Start of Block

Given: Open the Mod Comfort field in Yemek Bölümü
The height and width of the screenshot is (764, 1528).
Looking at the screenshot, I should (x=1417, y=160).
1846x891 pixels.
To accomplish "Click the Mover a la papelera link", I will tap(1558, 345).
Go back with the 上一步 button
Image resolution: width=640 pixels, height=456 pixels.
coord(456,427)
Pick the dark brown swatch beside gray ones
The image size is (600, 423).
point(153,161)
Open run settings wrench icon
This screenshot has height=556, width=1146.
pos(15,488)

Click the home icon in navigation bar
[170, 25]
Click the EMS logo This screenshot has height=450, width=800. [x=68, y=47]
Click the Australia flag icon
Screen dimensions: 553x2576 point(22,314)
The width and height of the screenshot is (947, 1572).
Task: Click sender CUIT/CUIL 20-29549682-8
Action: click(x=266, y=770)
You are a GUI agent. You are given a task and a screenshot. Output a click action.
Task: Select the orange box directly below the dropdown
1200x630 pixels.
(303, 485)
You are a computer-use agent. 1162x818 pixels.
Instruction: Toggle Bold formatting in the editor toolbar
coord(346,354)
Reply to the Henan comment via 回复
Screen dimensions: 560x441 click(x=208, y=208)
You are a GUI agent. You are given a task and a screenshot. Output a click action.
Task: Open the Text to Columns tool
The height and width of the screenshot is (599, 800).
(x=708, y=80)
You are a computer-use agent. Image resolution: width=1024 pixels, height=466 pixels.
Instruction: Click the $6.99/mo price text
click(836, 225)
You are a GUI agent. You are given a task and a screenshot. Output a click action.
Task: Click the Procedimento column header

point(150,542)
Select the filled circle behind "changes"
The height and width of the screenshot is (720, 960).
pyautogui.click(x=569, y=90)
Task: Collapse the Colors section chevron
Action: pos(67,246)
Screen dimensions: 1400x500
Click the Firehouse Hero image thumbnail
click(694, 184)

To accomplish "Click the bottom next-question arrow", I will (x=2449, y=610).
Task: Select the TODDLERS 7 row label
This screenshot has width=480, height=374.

End of Block

> Directions for this task
Repeat the whole listing exactly, keeping every line intact.

> Expected answer
Given: Open the Mod Comfort field in Yemek Bölümü
The height and width of the screenshot is (764, 1528).
Looking at the screenshot, I should (x=1417, y=160).
1846x891 pixels.
To accomplish "Click the Mover a la papelera link", I will tap(1558, 345).
Go back with the 上一步 button
Image resolution: width=640 pixels, height=456 pixels.
coord(456,427)
Pick the dark brown swatch beside gray ones
The image size is (600, 423).
point(153,161)
Open run settings wrench icon
This screenshot has height=556, width=1146.
pos(15,488)

Click the home icon in navigation bar
[170, 25]
Click the EMS logo This screenshot has height=450, width=800. [x=68, y=47]
Click the Australia flag icon
Screen dimensions: 553x2576 point(22,314)
The width and height of the screenshot is (947, 1572).
Task: Click sender CUIT/CUIL 20-29549682-8
Action: click(x=266, y=770)
You are a GUI agent. You are given a task and a screenshot. Output a click action.
Task: Select the orange box directly below the dropdown
1200x630 pixels.
(303, 485)
You are a computer-use agent. 1162x818 pixels.
Instruction: Toggle Bold formatting in the editor toolbar
coord(346,354)
Reply to the Henan comment via 回复
Screen dimensions: 560x441 click(x=208, y=208)
You are a GUI agent. You are given a task and a screenshot. Output a click action.
Task: Open the Text to Columns tool
The height and width of the screenshot is (599, 800).
(x=708, y=80)
You are a computer-use agent. Image resolution: width=1024 pixels, height=466 pixels.
Instruction: Click the $6.99/mo price text
click(836, 225)
You are a GUI agent. You are given a task and a screenshot. Output a click action.
Task: Click the Procedimento column header

point(150,542)
Select the filled circle behind "changes"
The height and width of the screenshot is (720, 960).
pyautogui.click(x=569, y=90)
Task: Collapse the Colors section chevron
Action: pos(67,246)
Screen dimensions: 1400x500
Click the Firehouse Hero image thumbnail
click(694, 184)

To accomplish "Click the bottom next-question arrow", I will (x=2449, y=610).
Task: Select the TODDLERS 7 row label
This screenshot has width=480, height=374.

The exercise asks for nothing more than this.